「プロテスト・ソング」「魔法のじゅうたん」解説

「プロテスト・ソング」というのは、昔のフォーク・ソングにあったジャンルのひとつです。「プロテスト・ソング」を読んで、イラクを思い浮かべる人もいれば、パレスチナを思い浮かべる人もいるかもしれません。また、別の事柄を思い浮かべる人もいるかも知れません。あらゆる暴虐の現場で、異議申し立ての表明となる歌があればと思い、書き綴りました。<殺すために生まれてきたんじゃない、殺されるために生まれてきたんじゃない>というのは、「犠牲者も否、死刑執行人も否」(アルベール・カミュ)ということです。最近の私は、人間というものは星のまたたきほどの長さの生だというのに、それを人為的な理由(戦争、テロ、強制収容所……)でさらに短くするということに、なんと不条理で哀しいことか、と考えることしきりです。そんな考えが、こういった歌詞となりました。

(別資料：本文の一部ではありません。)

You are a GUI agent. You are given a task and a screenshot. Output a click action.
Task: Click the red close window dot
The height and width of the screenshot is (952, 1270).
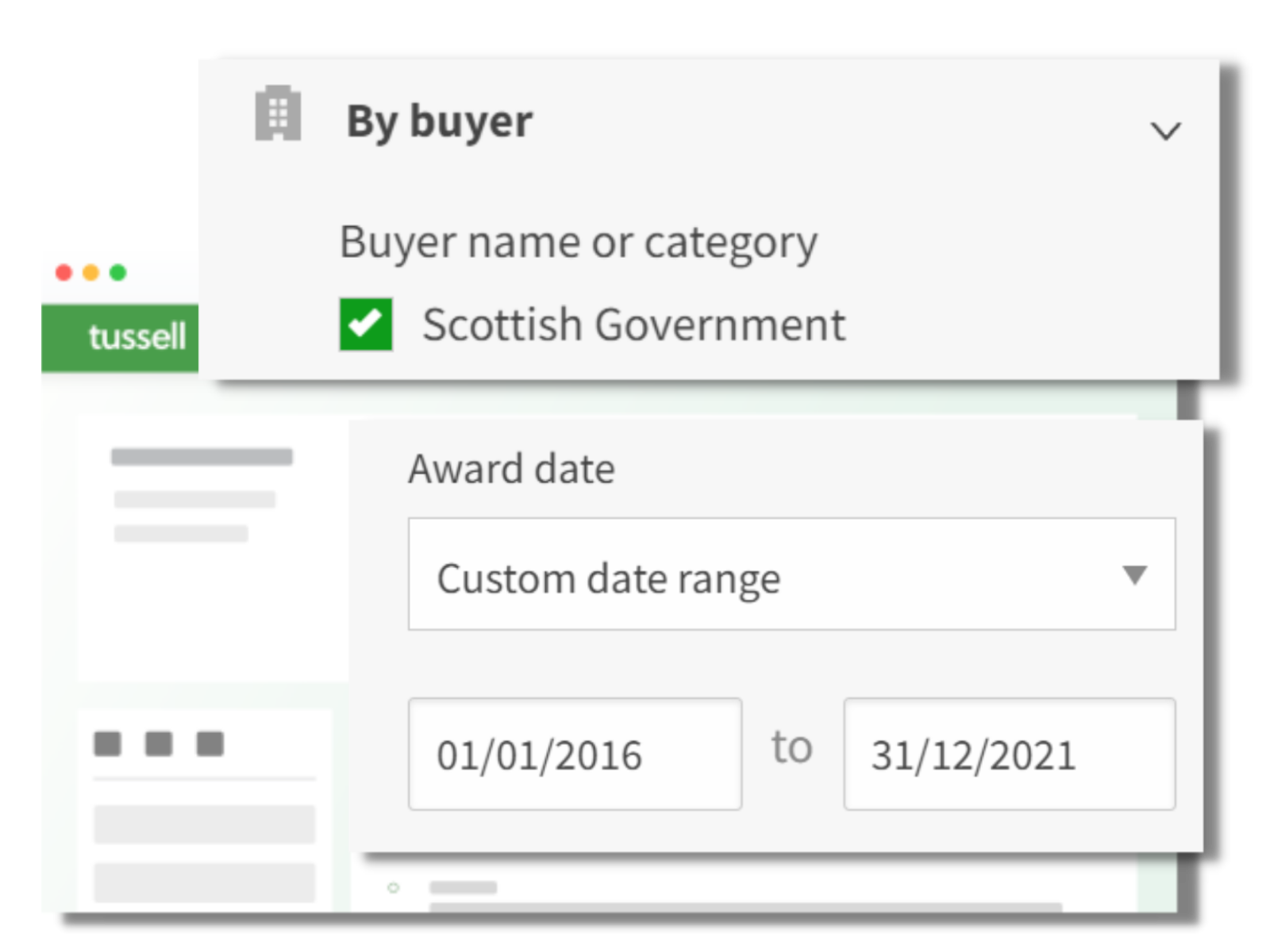64,273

「魔法のじゅうたん」は、それと反対に<君とぼく>しか出てこない閉じられた世界です。ここで<君とぼく>と言いましたが、西尾維新とは関係ありません。昔、角川文庫から出ていた片岡義男訳の『ビートルズ詩集』と、新潮文庫から出ていたオフコースの『May be the best year of my life 』からの影響が大きいと思います。このふたつの共通項は、簡潔な透明感のあることばで、独自の宇宙像(コスモロジー)を提示するところにあると思います。ビートルズの「ハロー・グッドバイ」がなければ、オフコースの「Yes No」はなかったと思われます。また、ジョン・レノンの詩とポール・マッカートニーの詩の差異について考えてみたことがあります。レノンの詩は、物事にのめりこみ、次第に<君とぼく>の直接的な関係だけになってゆきます。何者も介在しないのです。
ひょっとして、これらの歌詞にメロディーがつくかも知れません。極秘プロジェクトが進行中なのです。これらは、もう少しはっきりしたら、ご紹介できると思います。